Sonra Xuxi Semilla tomate yani ancuezli domatesli ekmek. Kızarmış incecik kıtır ekmek üzerine zeytinyağı sürüyorlar ancak zeytinyağı katı kıvamda. Yani tereyağ gibi sürülüyor ama zeytinyağ. Bu Adrian'ın kitabında vardı sanırım. Üzerine domatesin tohumlarını içeren göbeği. Ancak bu kullanılan domates özel bir domates. Ancuez ve en üstte de gümüş kağıt var. Evet, gümüş kağıt, incecik.  Bu da lezizdi ama değişik değildi. 





Bir diğer tapa ise Mini Airbags de ques. Yani peynir kesecikleri. Pizza hamuru kesesi içinde krem halinde manchego peyniri var. Üzeri yine bir parça peynir ile kapatılmış. Havyar  ve fındık tozu ile süslenmiş. Gerçekten harika birşey. Benim bozuk mideye ağır geldi ama yine de kendimi tutamadım. 

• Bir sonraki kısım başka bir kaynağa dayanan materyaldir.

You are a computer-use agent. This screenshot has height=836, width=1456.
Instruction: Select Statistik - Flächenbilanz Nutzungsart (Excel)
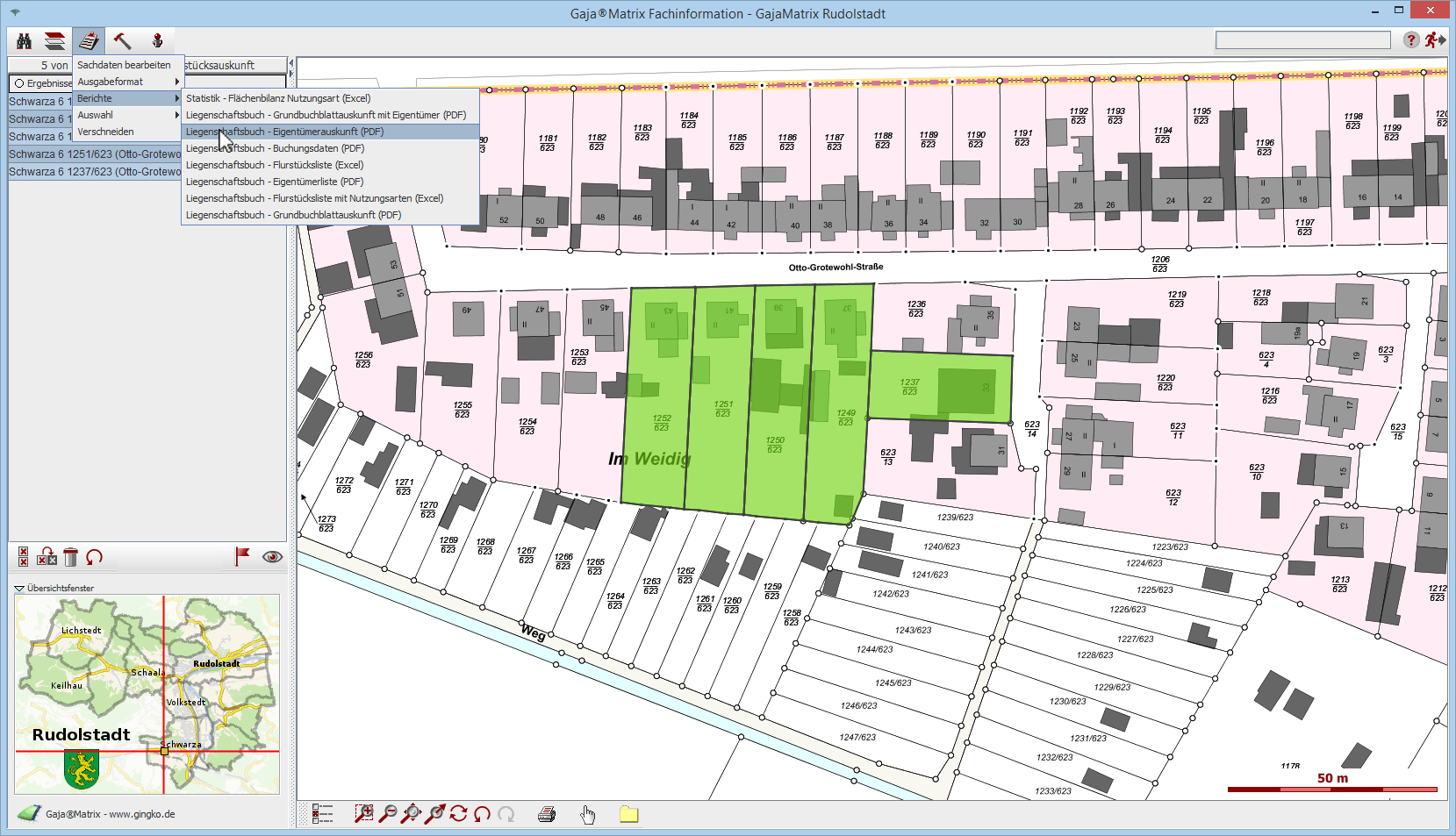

Et de denedik tabi. Viaje nordico. Malt ekmeği üzerine marine edilmiş biftek. üzerinde krem peynir. Tabakta görülen beyaz toz ise 'sirke'. Tadına baktık, vallahi sirkeydi. üzerine adımı Tickets yazmadı, bu Luis'in eklediği bir unsur. 

Hemen ardından Airbaguette Canario geldi. Pofuduk kıtır ekmek etrafına sarılı pismiş 'ham'. Bu et ürünlerinin türkçe mealini bilmiyorum ben. 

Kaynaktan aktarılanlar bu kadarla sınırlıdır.